# SUPPLIED PASSAGE
# Amarone



## MrWino

I am going to make Amarone from juice, not a kit. Does anybody have any information about additives for the wine? A friend makes his from a kit and he said there is a lot of oak, juice packs etc. that goes into it. I have read about adding raisins for flavor. Would raisins be a good idea and if so what type and how much?


----------



## robie

Many Amarone kits do come with lots of oak and either a raisin pack or a grape pack (sometimes both).

Amarone is one wine that does very well with raisins added. For a 6 gallon batch, try to find organic raisins if possible. If not, be sure to rinse the sulfites off ordinary, non-organic raisins. Use a full pound either way. You don't really have to split the raisins but you can.

Joe of Joeswines recommends adding the raisins during secondary after the SG has gone below about 1.010 and still not yet dry. Maybe he will come on and add his expertise, as he really knows Amarones. 

Oak can be added during fermentation and/or during clearing. Again we need Joe for this. He has his own ideas about when to oak.

Good luck and let us know how everything goes with this wine.

# TASK REQUIREMENTS
Please answer these questions from the Amarone thread:
1. What is MrWino going to make Amarone from?
2. How many raisins does robie suggest for a 6 gallon batch?
3. At what point does Joe recommend adding the raisins?

[Records]
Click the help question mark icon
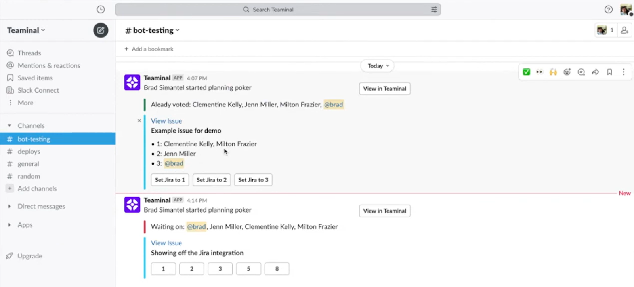This screenshot has height=287, width=634. 609,10
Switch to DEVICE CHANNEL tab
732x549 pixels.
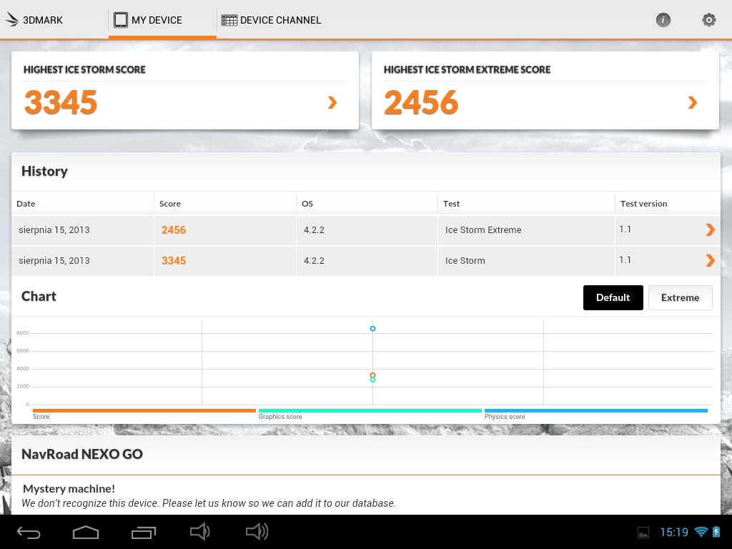[271, 20]
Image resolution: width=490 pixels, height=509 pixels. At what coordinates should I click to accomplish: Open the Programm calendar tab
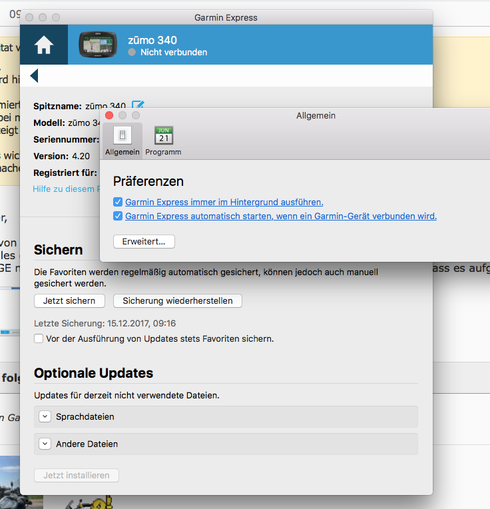(163, 136)
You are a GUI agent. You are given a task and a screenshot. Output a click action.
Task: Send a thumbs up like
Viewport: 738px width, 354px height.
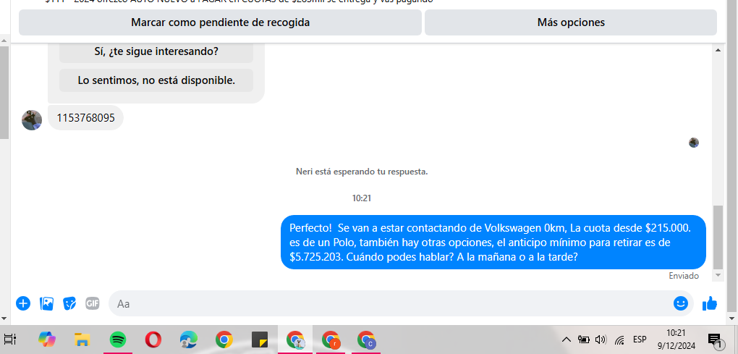[709, 303]
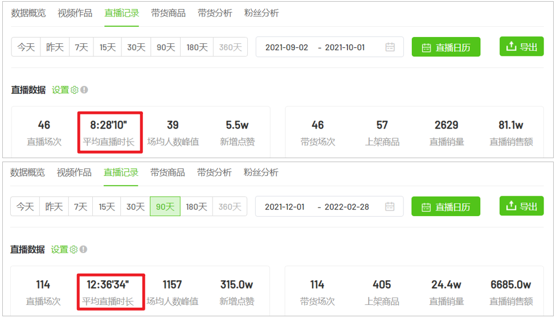Select the 30天 range in the upper panel

click(137, 47)
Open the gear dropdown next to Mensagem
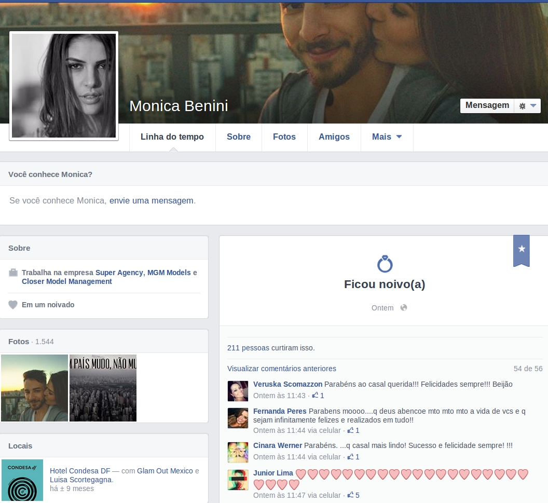The image size is (548, 503). click(527, 106)
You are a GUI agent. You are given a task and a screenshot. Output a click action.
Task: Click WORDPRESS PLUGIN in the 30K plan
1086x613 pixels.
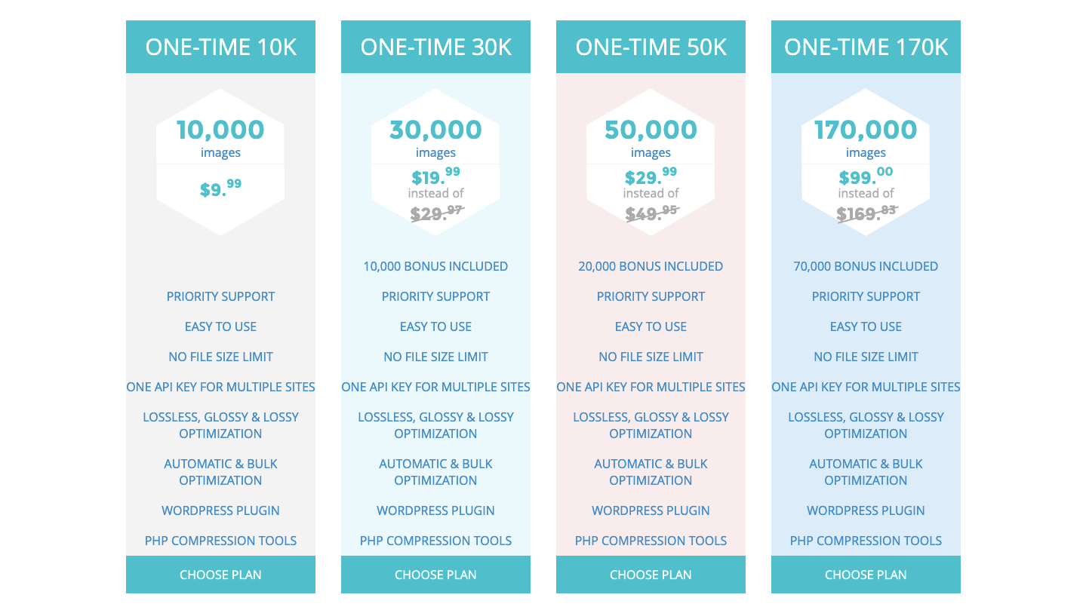point(435,510)
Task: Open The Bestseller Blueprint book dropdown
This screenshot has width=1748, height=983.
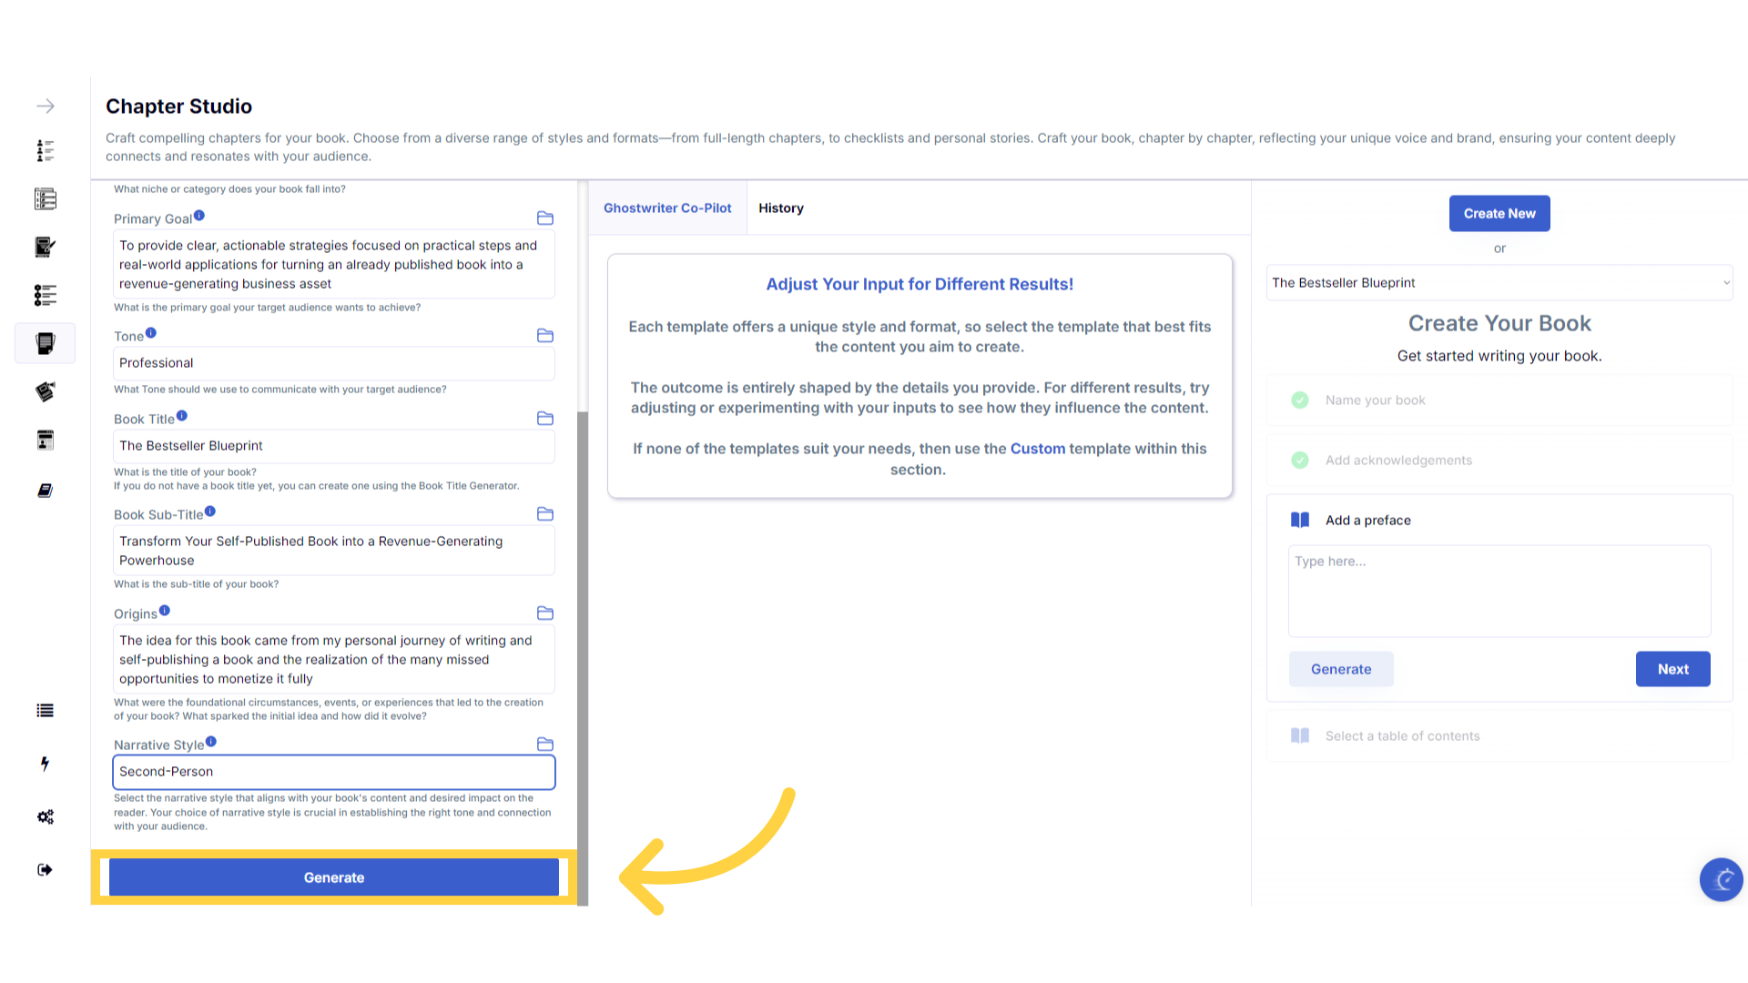Action: click(x=1499, y=283)
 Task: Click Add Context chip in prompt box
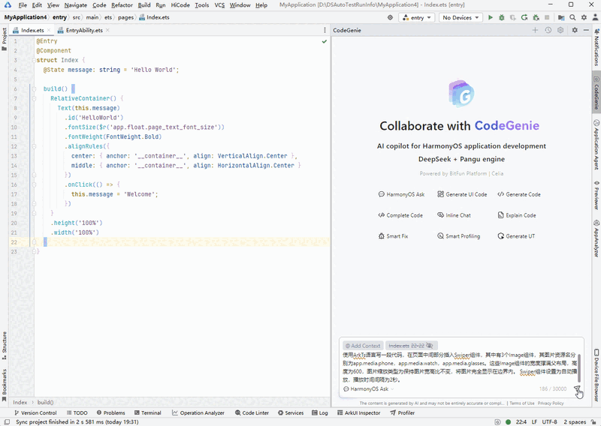pyautogui.click(x=362, y=346)
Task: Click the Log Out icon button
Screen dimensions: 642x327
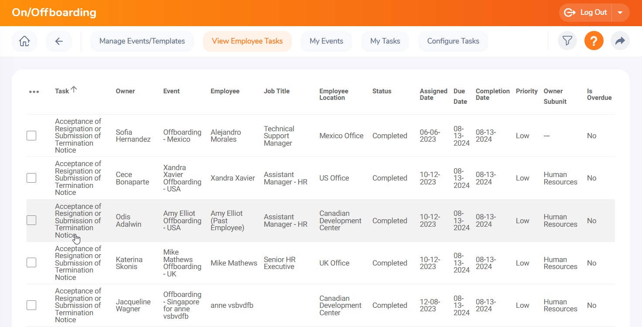Action: click(585, 13)
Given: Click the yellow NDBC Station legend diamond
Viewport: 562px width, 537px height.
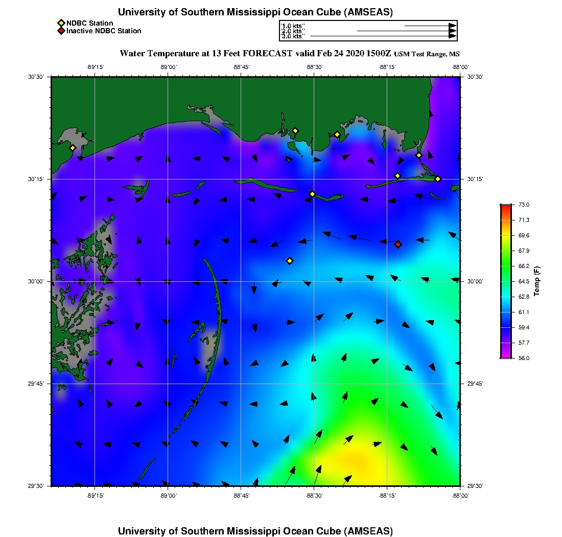Looking at the screenshot, I should coord(61,23).
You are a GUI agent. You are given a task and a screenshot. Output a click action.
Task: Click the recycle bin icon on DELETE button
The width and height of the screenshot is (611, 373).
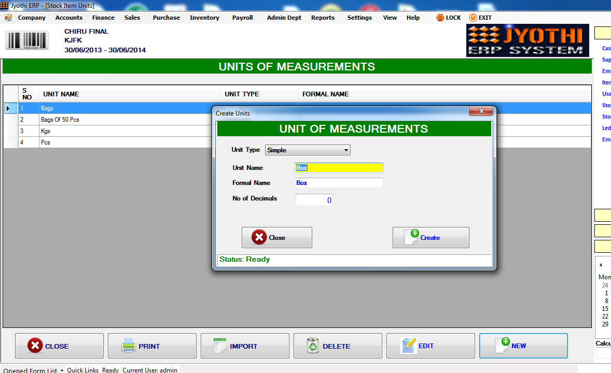[x=312, y=345]
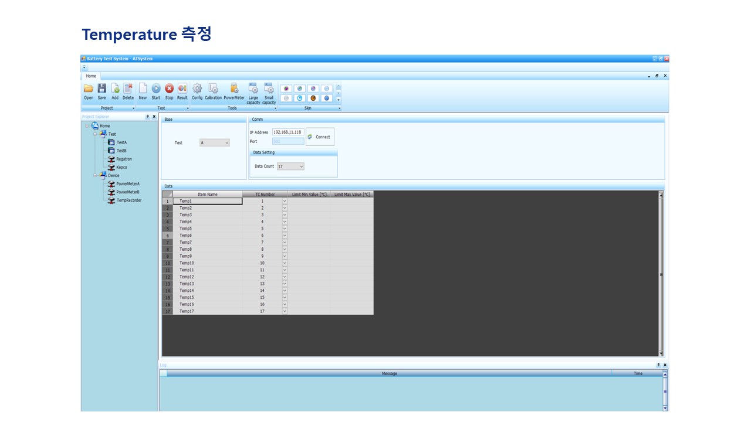Viewport: 751px width, 422px height.
Task: Open a project with the Open icon
Action: 89,92
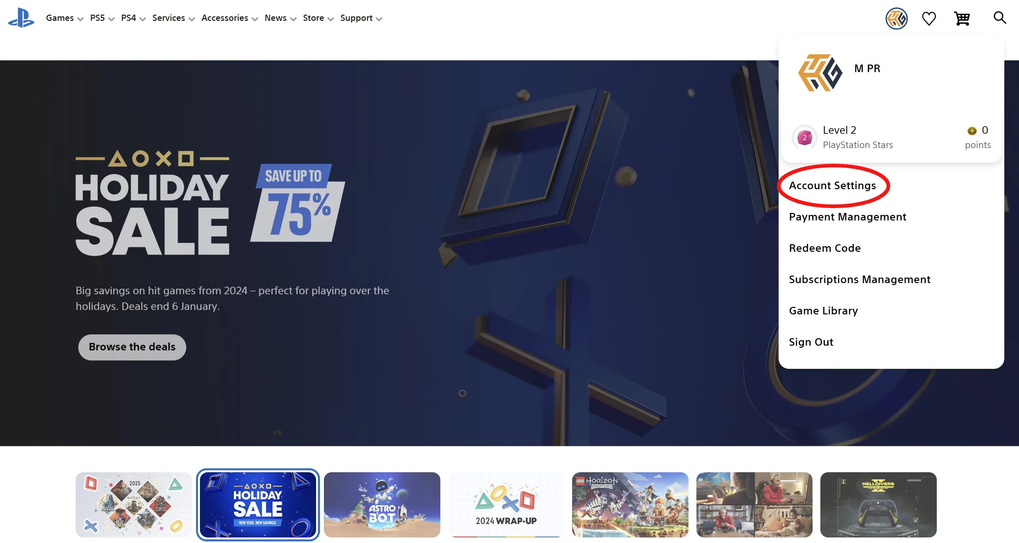
Task: Select the Astro Bot carousel thumbnail
Action: [x=382, y=505]
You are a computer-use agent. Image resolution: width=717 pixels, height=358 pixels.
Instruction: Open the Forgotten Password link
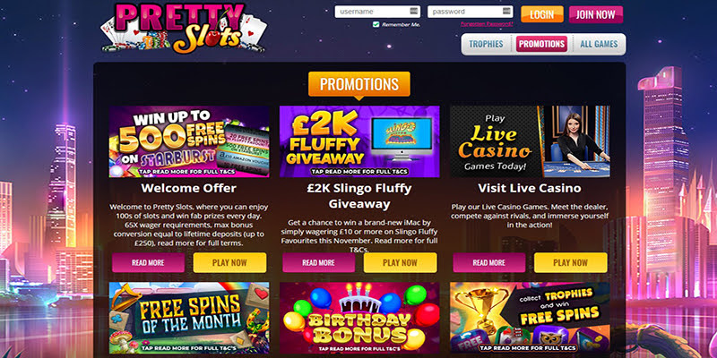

# OUTPUT FOR THIS TASK
1. Juice, not a kit.
2. A full pound.
3. During secondary, after the SG has gone below about 1.010 and the wine is still not yet dry.